The nice thing about the net token change approach is that
you can avoid the noise generated by the fact that liquidity is not constant,
especially in restricted-range pools, where it can vary quite a bit over the
day. Unless you calculate these data using each trade, any liquidity number you
use will be approximate and generate noise in one's estimate. Thus, I prefer
the net token change approach.
I estimated the daily pnl for a pool and used the day's
price return squared for the variance number.
Uniswap
ETH-USDC v2 pool on Ethereum Mainnet
1/1/23-3/5/24
Net token change pnl: $7,231
Square root pnl:
$7,152
Variance
pnl: $7,097
As the standard deviation in this period was $12k, these
estimates are in complete agreement. The correlation between the square root
and variance metrics is 99.9%, while the token change pnl correlation with
those two is around 99.6%
Impermanent Loss != LvR ?
For reasons I find irrelevant, Milionis, Moallemi, Roughgarden, and
Zhang emphasize their LvR approach (the variance function) as superior to
the square root function. First, they note that IL depends on the initial
position, as it uses a squared term, so the magnitude is different for given
starting prices.
This is like saying the return on a stock that moved from
100 to 150 is different for someone who bought it at 50 and someone who bought
it at 100: one made 100%, the other only 50% over that price increase. In
practice, we apply consistent starting prices for the collective of those long
and short, or all the LPs, which is intuitive and straightforward. It is like
assuming they delta hedge once each period.

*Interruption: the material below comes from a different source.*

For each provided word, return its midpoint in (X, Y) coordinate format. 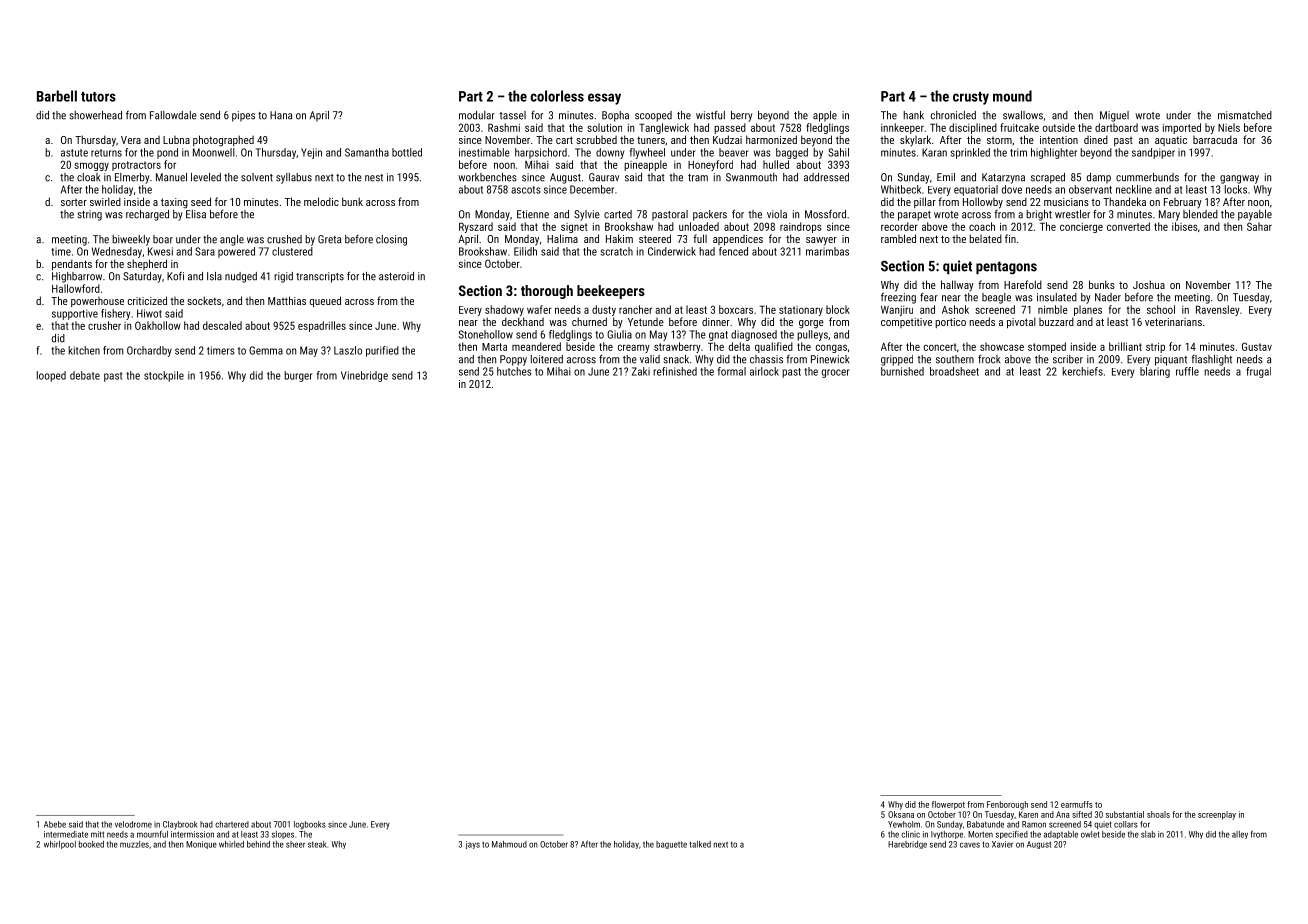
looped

Another concern is that the square root function is noisier.
Yet, one can apply any of these formulas at whatever frequency you want: by minute, hour, day. Using hourly data is a lot more work with negligible benefit. The
errors generated will be normally distributed and diversify away in the same
way regardless of one's approach. If you use daily data to generate variance or
generate your square of square roots, you lose the information from the intra-period
price spike, but when you have hundreds of daily observations, the benefits of greater
granularity are trivial.
What you call the LP's convexity cost does not matter. What
matters is you use something close to daily data intervals and eliminate the LP's
delta risk, as all the above metrics do.